What 2-3 industry trends are most directly affecting Nvidia today? What would you say has the biggest direct impact? The broader semiconductor industry is an unprecedented time of macroeconomic turbulence.
2.
How do you think Nvidia might position itself to make up for lost market share from competition? While it is a threat on one end, do you see a possibility of this increased competition becoming a catalyst for more complex technological developments for a company such as Nvidia also?
3.
In a perfect world, Nvidia continues to be the leader to pioneer end-to-end DPUs [data processing units]. If this is the case in 4-5 years, what do you see as the biggest pros to emerge from nailing this technology?
4.
What do you point to as the biggest trends in AI that drive companies’ decisions?
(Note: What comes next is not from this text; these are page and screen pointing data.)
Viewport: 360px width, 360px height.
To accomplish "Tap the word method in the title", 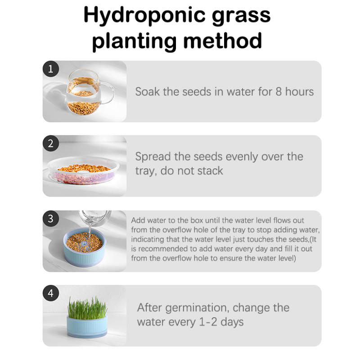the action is (x=222, y=41).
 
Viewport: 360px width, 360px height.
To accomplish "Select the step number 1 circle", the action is (x=51, y=69).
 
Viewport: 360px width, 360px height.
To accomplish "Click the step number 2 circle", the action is (x=51, y=144).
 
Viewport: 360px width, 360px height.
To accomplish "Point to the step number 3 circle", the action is (x=51, y=219).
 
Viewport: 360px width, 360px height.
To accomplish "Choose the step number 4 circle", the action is (x=51, y=293).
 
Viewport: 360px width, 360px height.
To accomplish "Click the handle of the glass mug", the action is (x=109, y=93).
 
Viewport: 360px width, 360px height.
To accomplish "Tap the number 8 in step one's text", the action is (x=279, y=92).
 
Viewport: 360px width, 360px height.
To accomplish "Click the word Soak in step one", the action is (x=148, y=92).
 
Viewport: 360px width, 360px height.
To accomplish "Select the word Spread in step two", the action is (x=153, y=157).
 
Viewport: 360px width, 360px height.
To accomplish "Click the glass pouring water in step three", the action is (x=95, y=217).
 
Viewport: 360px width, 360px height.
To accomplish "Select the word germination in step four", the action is (x=197, y=308).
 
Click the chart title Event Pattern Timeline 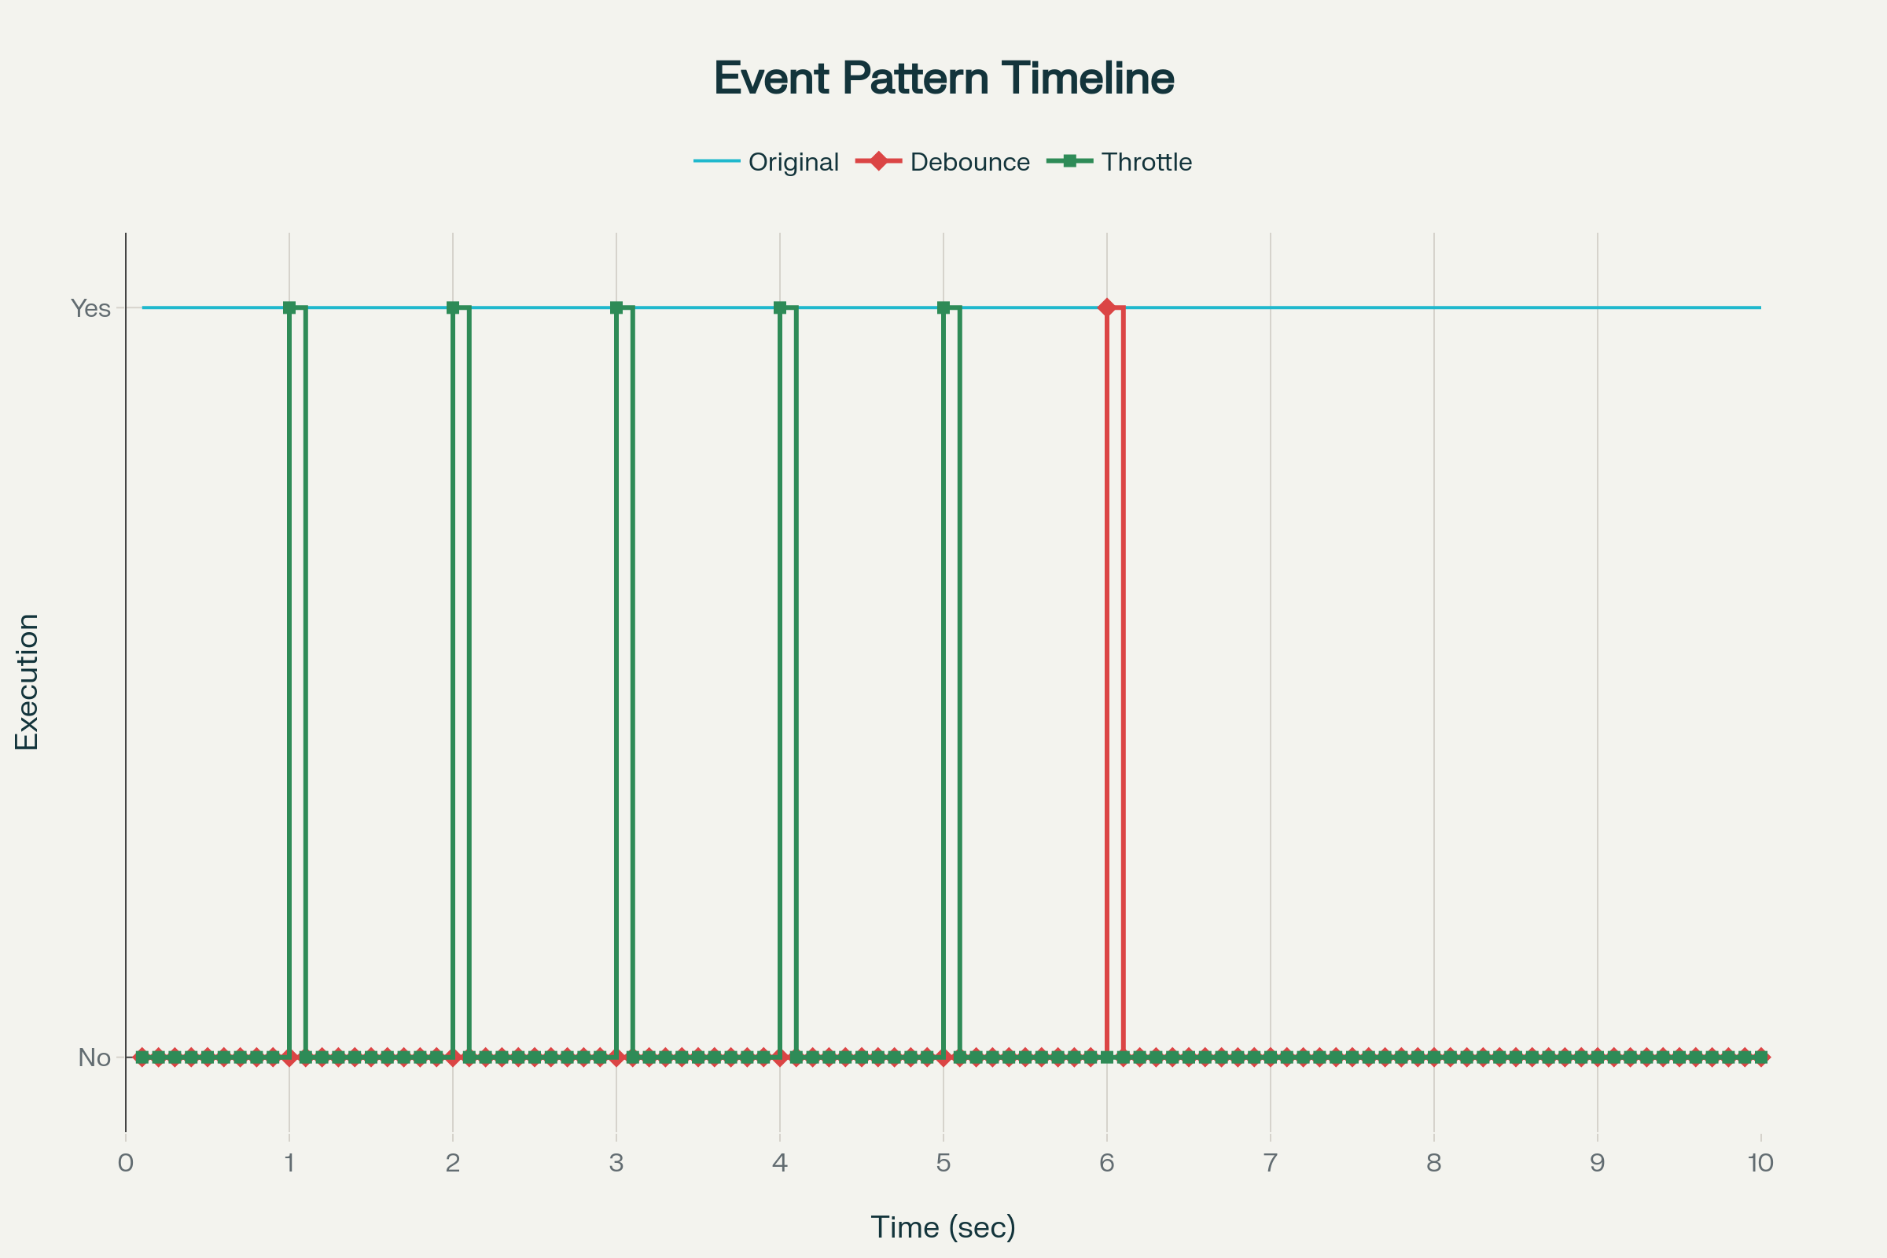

Furthermore, for a company such as Nvidia that plays in various spaces of AI, what do you think its focus will continue to be as we head into 2023?
5.
Is there anything similar about these two areas of investments that you mentioned – the omniverse and autonomous driving? Although seemingly these are different fields, why do you think a company such as Nvidia, who has resources, connections and the customers, will focus on these two areas specifically? Is there a common theme that ties them together?
6.
What’s special about the way that Nvidia puts together AI operations and executes within its teams and its company? With a company this big, with so many different end markets and facets, can you detail your experience and explain its trajectory as more applications become more complex and specialised?
7.
You mentioned Google, competitors such as Intel and AMD on the hardware side. How does the way Nvidia structures its teams compare vs competitors? Is there an inherent benefit you can see immediately?
8.
You mentioned generative AI. What does this mean in terms of the current semiconductor landscape and the growth and increased appetite of AI? Could you highlight Nvidia’s developments here? Why is it so important and why is this something that the industry is ignoring?
9.
It seems that in HPC [high-performance computing], Nvidia does have a pretty sizeable opportunity. How much of the market could the company take in terms of generative AI within HPC needs
10.
Do you think Nvidia will capture HPC market share primarily through hardware with its GPUs, or more through from an infrastructure lens, as you were saying?
11.
You mentioned the automation and fully autonomous data centre. Do you consider this a possibility by 2030, and if so, what are the major steps that need to be taken to ensure this?
12.
Could you speak to the trajectory of the next generation of AI tools? Where do you think we’ll see the most needed applications, and why?
13.
This shift that we’re seeing in these natural language processing tools, you’re talking about a lot of redundancy in the models. Is it safe to say that we’re going to see consolidation or saturation, with just a couple of leaders providing all these models?
14.
Just wondering, as we look forward to 2023 now, the impact overall on the data centres, is the main goal going to be efficiency, or is it going to be cost reduction when it comes to the integration of these AI applications?
15.
As you look towards 2023 and you notice Nvidia’s placements and developments in AI, what are you most excited about, what should we look forward to and what do you recognise as some of the biggest challenges? On the other side too, we’re seeing tensions across the seas between US and China and a lot of geopolitical turbulence. What are your thoughts on that?